BEGIN DATASET RECORDS

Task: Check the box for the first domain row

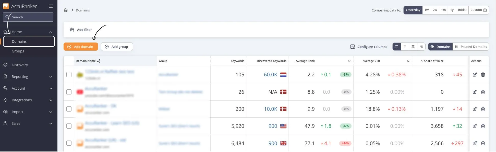Action: [x=69, y=75]
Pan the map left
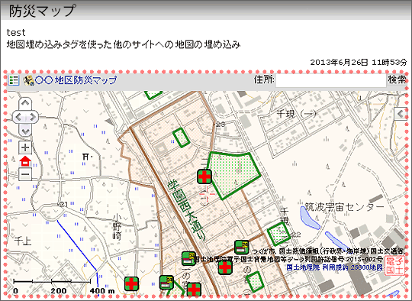 click(x=18, y=117)
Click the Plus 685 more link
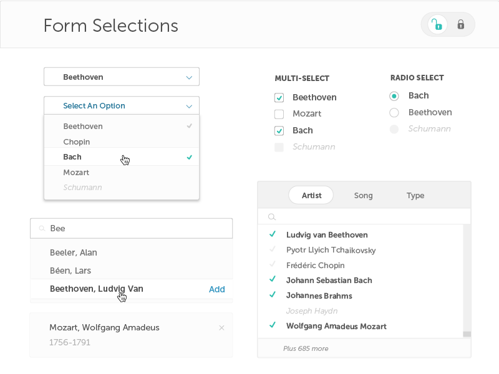This screenshot has width=499, height=374. click(306, 348)
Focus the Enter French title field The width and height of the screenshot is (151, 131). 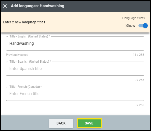coord(75,94)
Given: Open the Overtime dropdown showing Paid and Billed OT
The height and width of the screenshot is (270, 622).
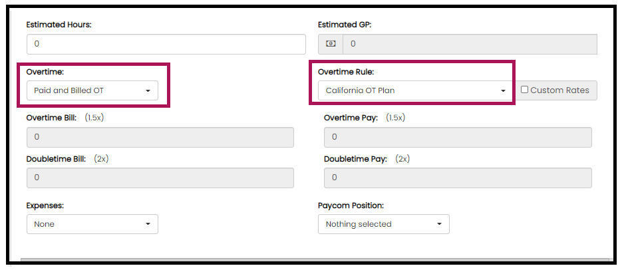Looking at the screenshot, I should (x=92, y=90).
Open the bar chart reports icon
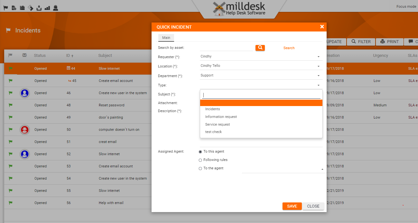 point(47,8)
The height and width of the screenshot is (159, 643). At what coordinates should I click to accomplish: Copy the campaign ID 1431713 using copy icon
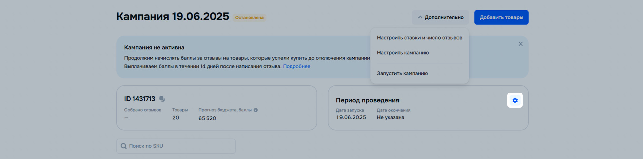pyautogui.click(x=162, y=99)
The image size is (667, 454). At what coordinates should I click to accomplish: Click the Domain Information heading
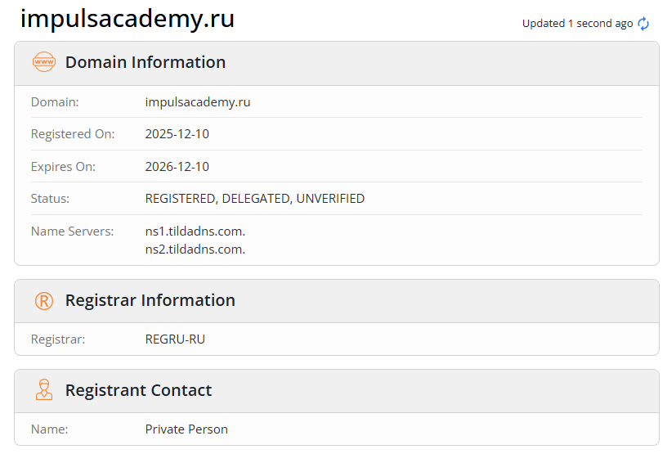145,62
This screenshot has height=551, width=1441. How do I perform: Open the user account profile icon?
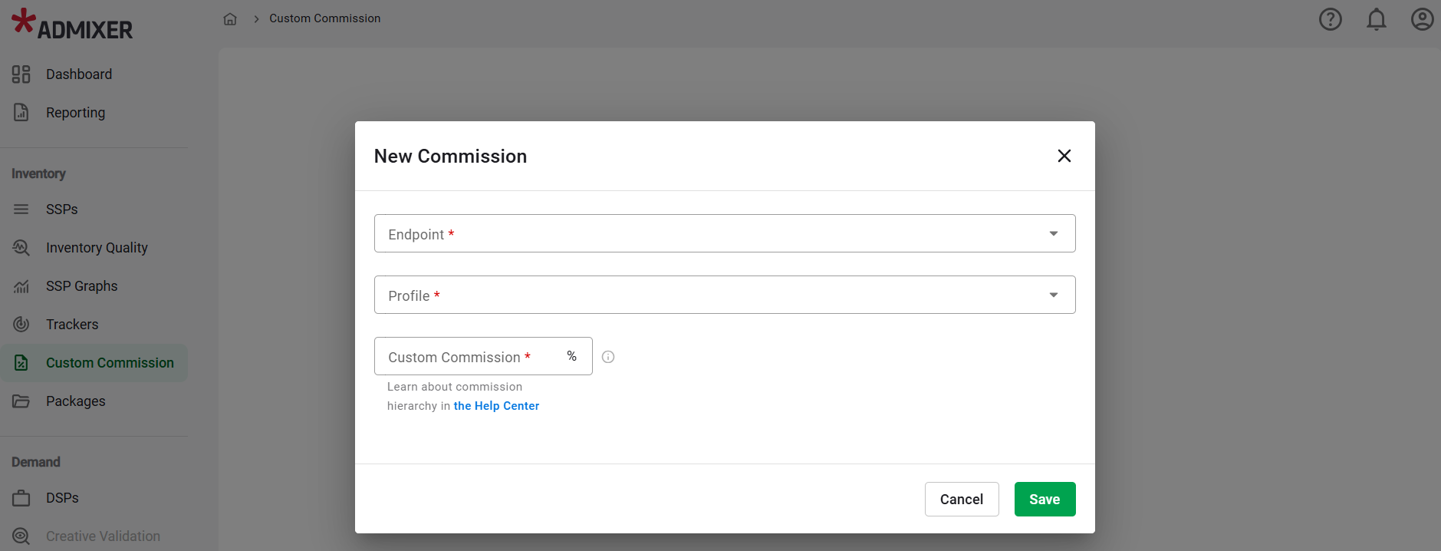(x=1422, y=19)
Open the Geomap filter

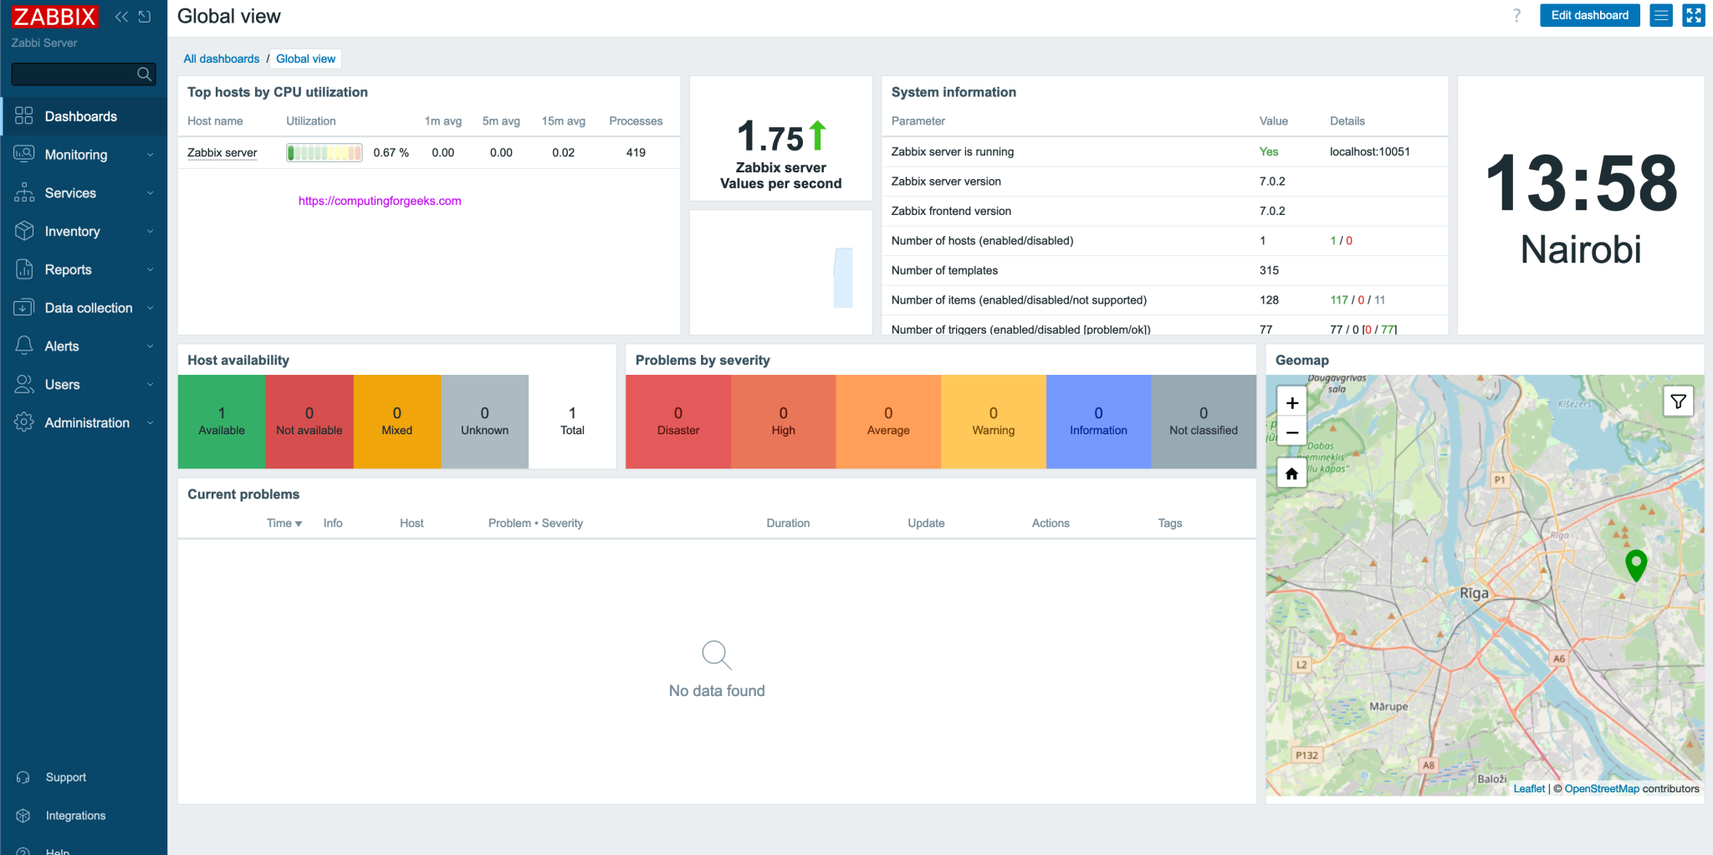(1678, 402)
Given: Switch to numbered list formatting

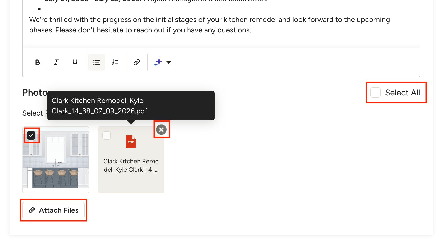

END DATASET RECORDS

DIRECTIONS FOR THIS TASK: Begin with the line containing "Open the Geomap filter", stop at the last line of the records above, and copy every line in between exactly, both ends included, with no pictures.

ANSWER BELOW:
Open the Geomap filter

(1678, 402)
Given: Switch to numbered list formatting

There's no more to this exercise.